Meet Sipho Nkabinde*. Sipho’s career was one of a true rags to riches story. He beat the odds and rose to the position of sales representative at a large corporate company based in Parktown, Johannesburg. Sipho was the top salesman for two years running and he always met and exceeded his targets long before month-end. His bosses recognised his success and rewarded him with a promotion to the prestigious position of sales department manager. For a month or two, everything kept running smoothly, but this is where the fairy-tale ends. Six months later, Sipho lost his job; both he and his department had failed to meet their targets for six concurrent months. The company had lost millions in revenue and many long-standing customer relationships were severed.

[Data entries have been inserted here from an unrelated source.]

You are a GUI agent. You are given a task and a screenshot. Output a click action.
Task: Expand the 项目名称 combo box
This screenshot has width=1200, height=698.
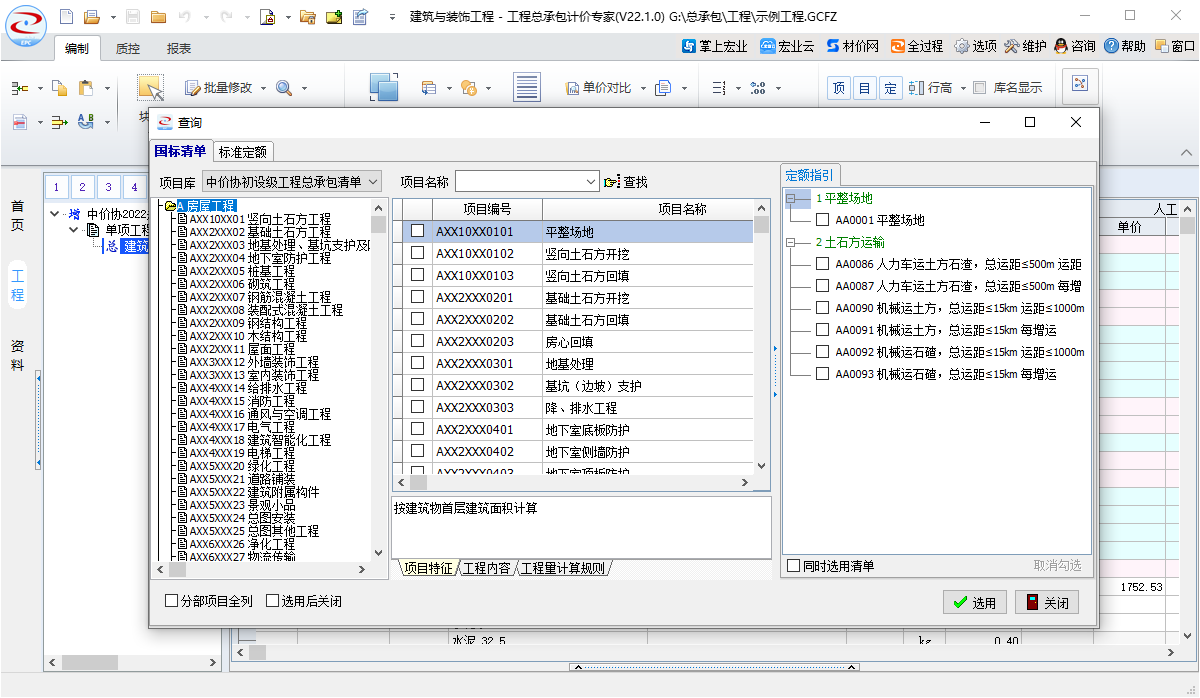point(589,181)
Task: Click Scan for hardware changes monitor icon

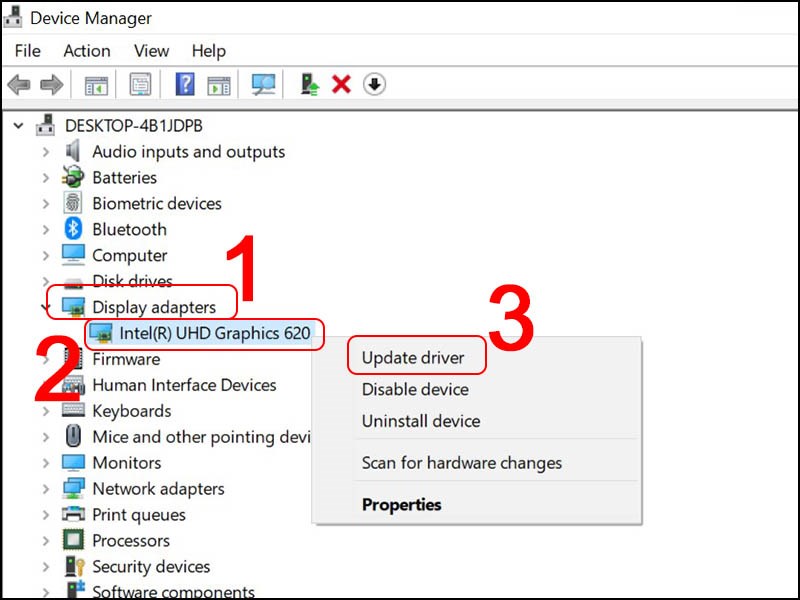Action: pyautogui.click(x=263, y=84)
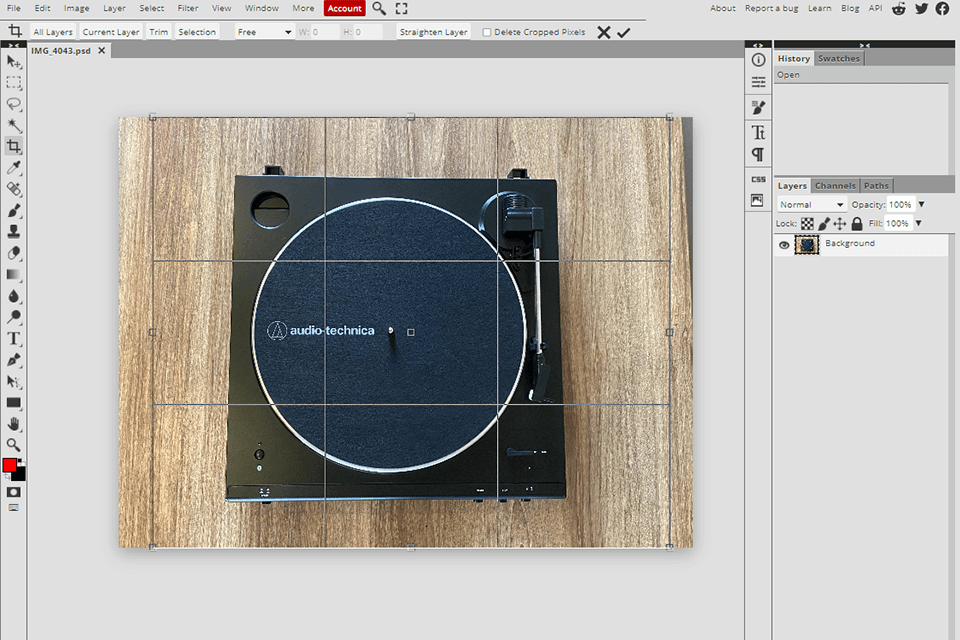Screen dimensions: 960x640
Task: Click the red foreground color swatch
Action: (x=10, y=465)
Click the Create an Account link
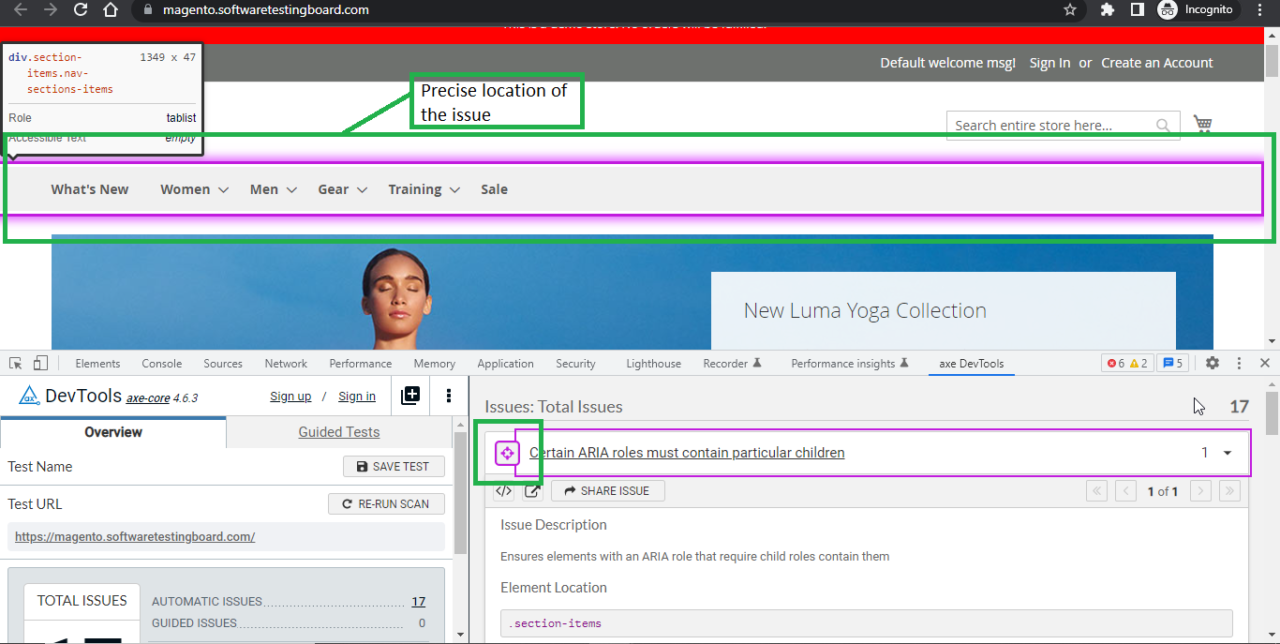The height and width of the screenshot is (644, 1280). click(x=1156, y=63)
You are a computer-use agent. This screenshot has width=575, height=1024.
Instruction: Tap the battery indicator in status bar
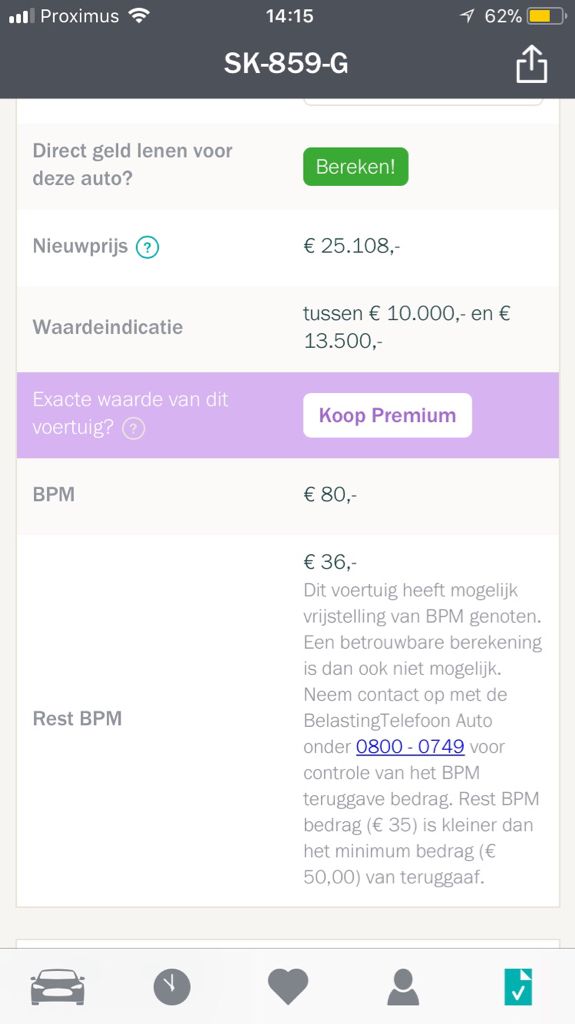547,16
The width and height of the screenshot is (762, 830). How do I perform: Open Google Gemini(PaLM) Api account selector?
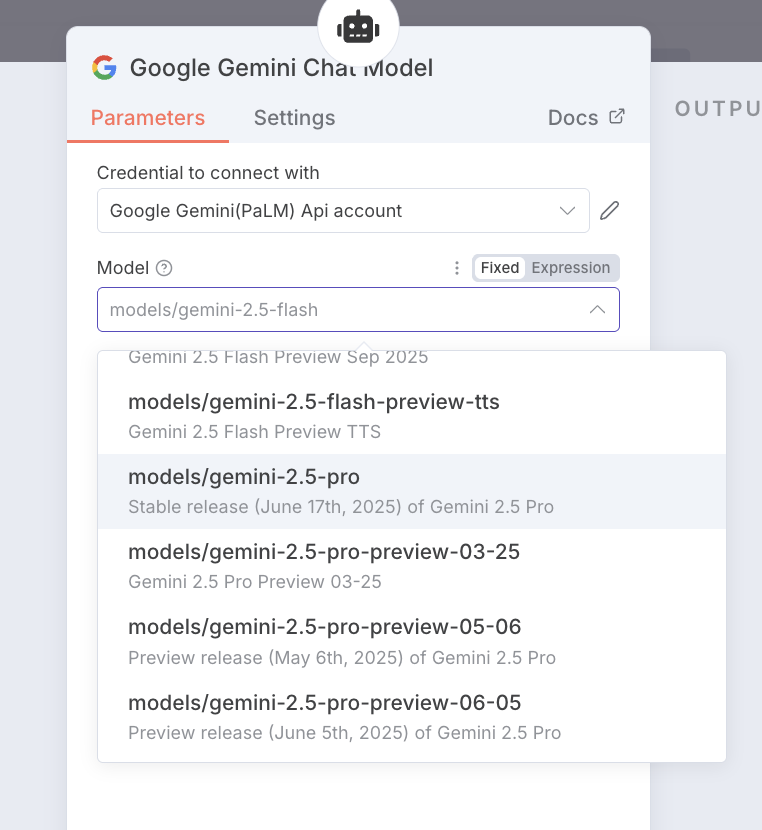click(x=330, y=211)
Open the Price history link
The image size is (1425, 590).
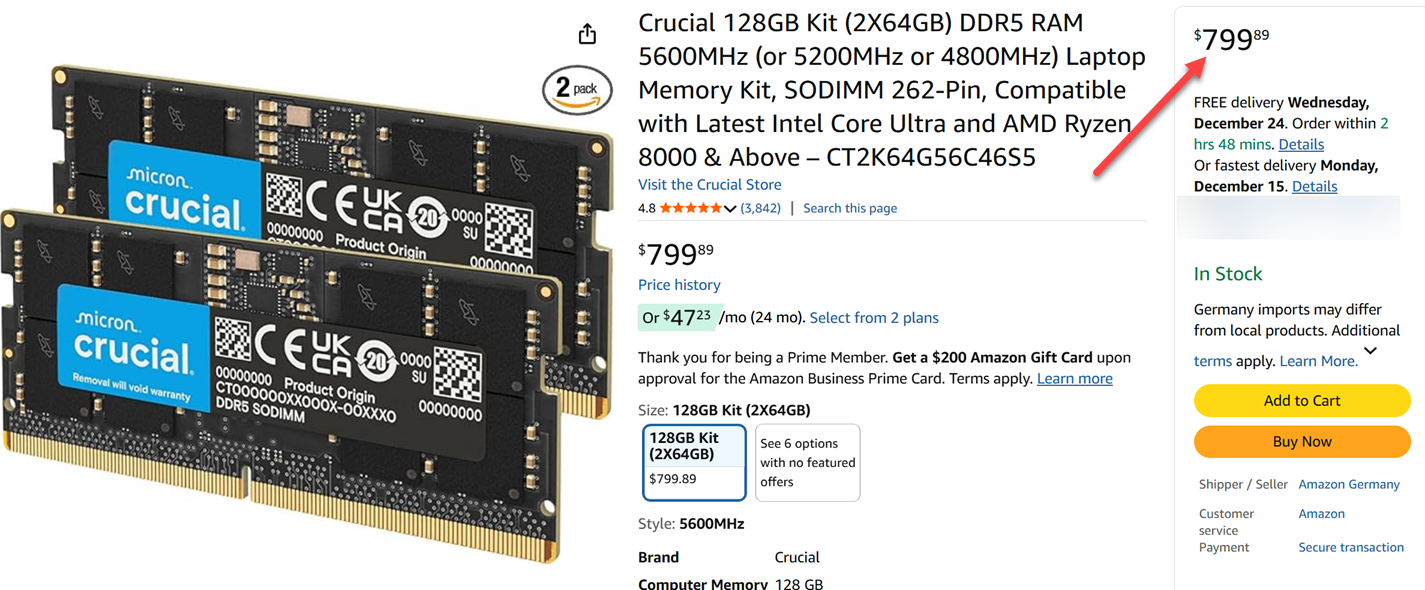pos(679,285)
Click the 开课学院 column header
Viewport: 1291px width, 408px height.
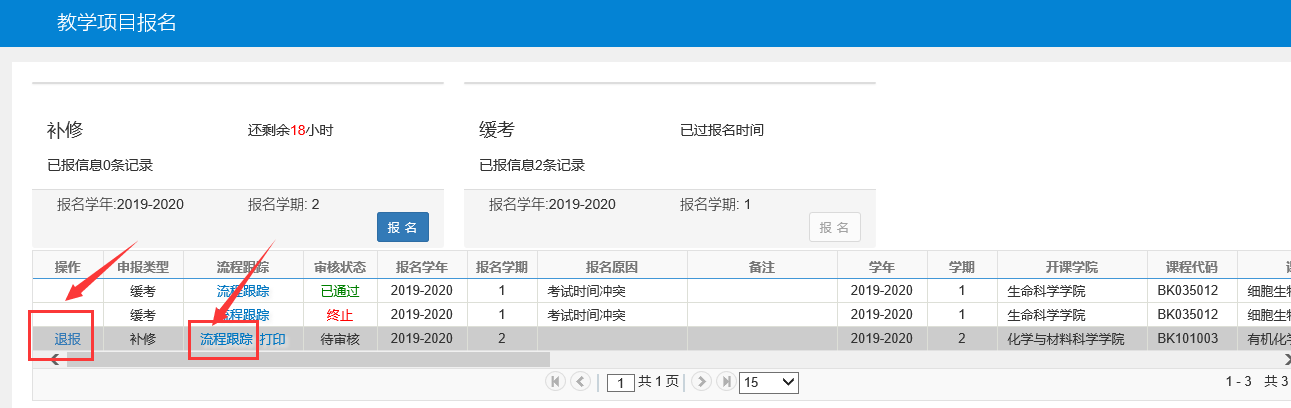point(1072,267)
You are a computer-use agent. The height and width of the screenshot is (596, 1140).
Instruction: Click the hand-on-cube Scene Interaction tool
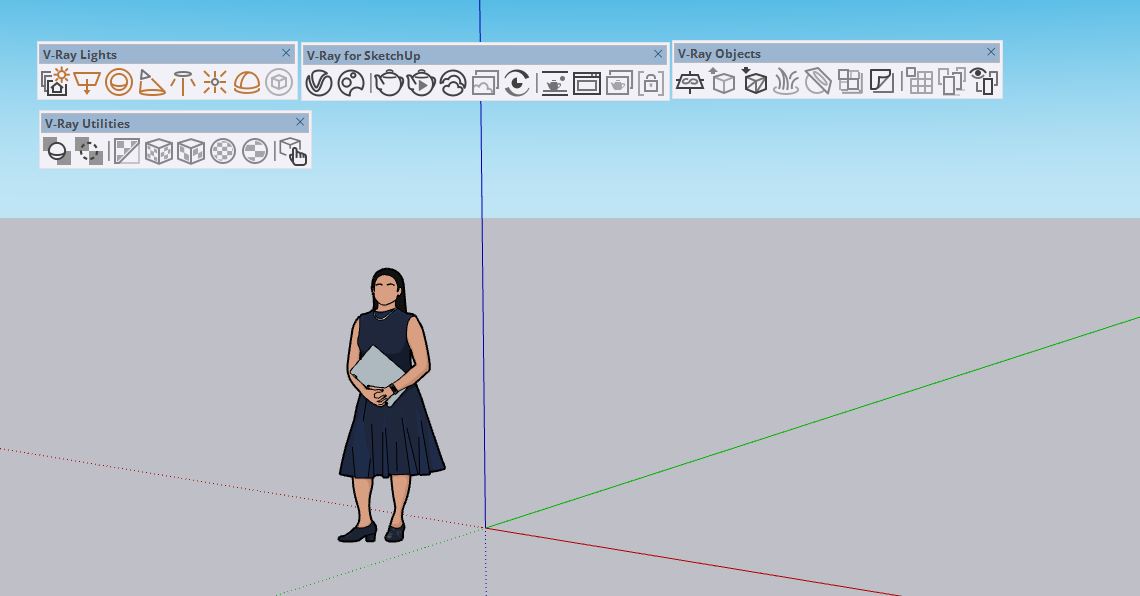point(292,152)
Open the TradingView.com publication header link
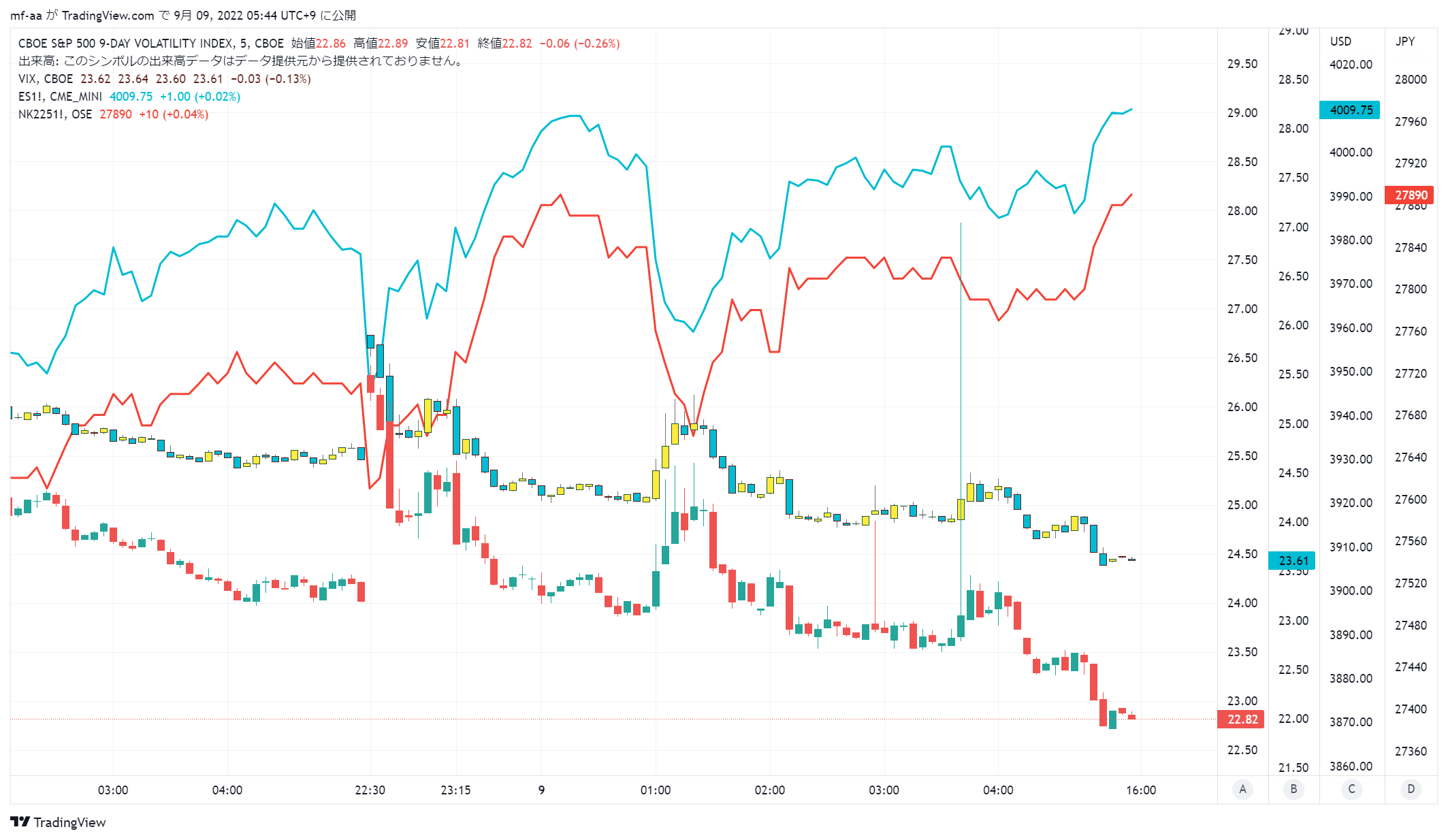Screen dimensions: 1448x840 pos(108,16)
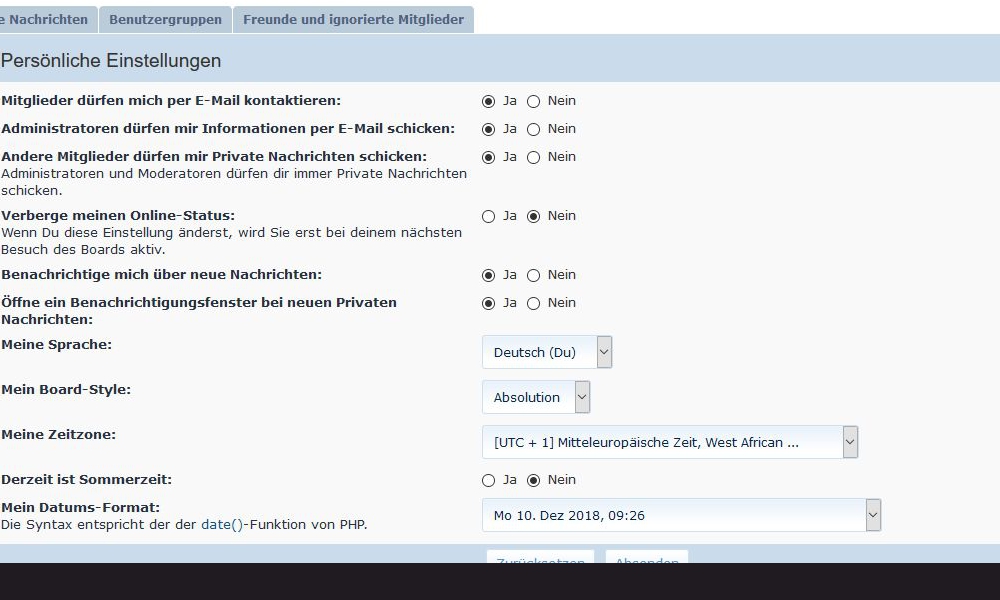Click the Zurücksetzen button
Image resolution: width=1000 pixels, height=600 pixels.
(x=540, y=559)
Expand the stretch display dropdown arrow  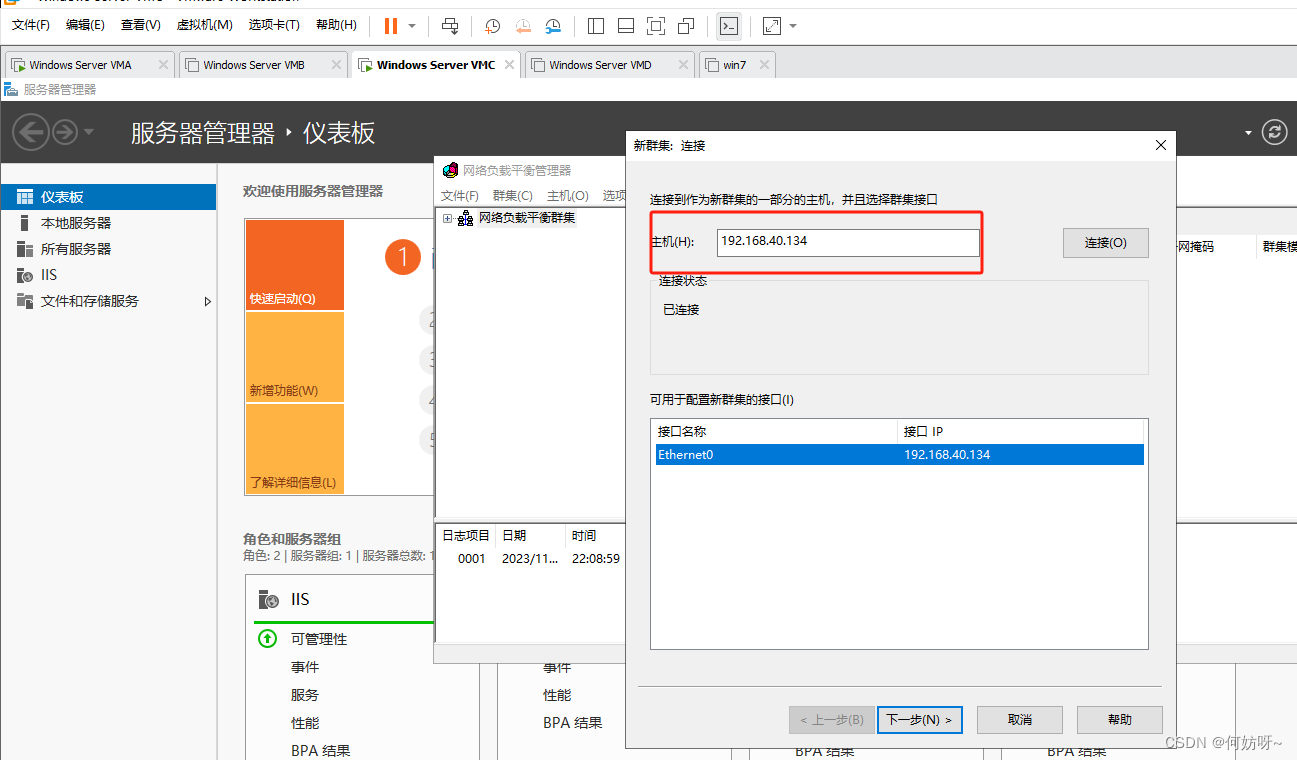[x=793, y=25]
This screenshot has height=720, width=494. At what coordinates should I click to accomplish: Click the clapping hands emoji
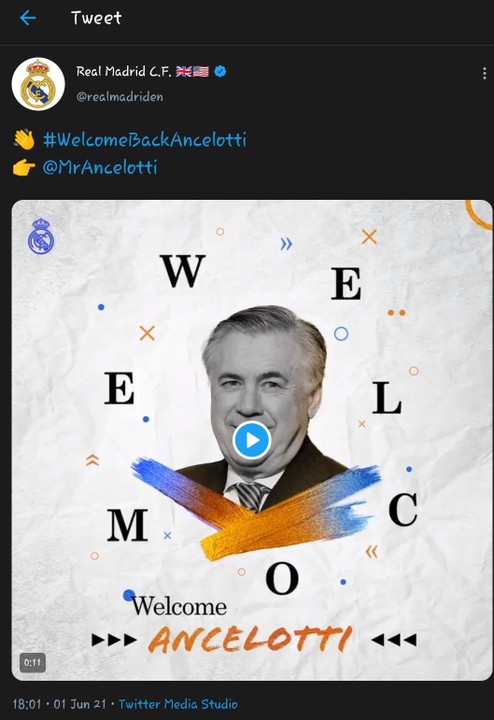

Sipho’s bright career was cut short, not because he was incompetent, but because he was not trained to function in a managerial role.
Had Sipho’s employer’s taken cognisance of the Peter Principle, this debacle could have been avoided and Sipho would still be gainfully employed. This management theory principle, named after Laurence L Peter (co-author to Raymond Hull of The Peter Principle: Why things go wrong, 1969), suggests that organisations that promote people based on the fact that they are performing well at their current role, rather than those that have proven their abilities in the management or intended role, are putting their organisations at risk. Employees are being promoted until such a time as they reach a position of incompetence (because they aren’t sufficiently trained), at which point everything begins to fall apart.
The best manner in which to prevent this from happening is to allocate training spend to management training. Had Sipho’s superiors made this decision before promoting him to a managerial level, he may have been able to keep the department running smoothly. Management training should be utilised to forge a strong foundation for potential managers to work from while teaching them how to build morale, engage with others and communicate effectively with their subordinates. A well trained manager will flourish through effective leadership, appropriate motivation and efficient delegation. Who better to lead any organisation into the future than a manager that has come up through the ranks and led his/her team to success?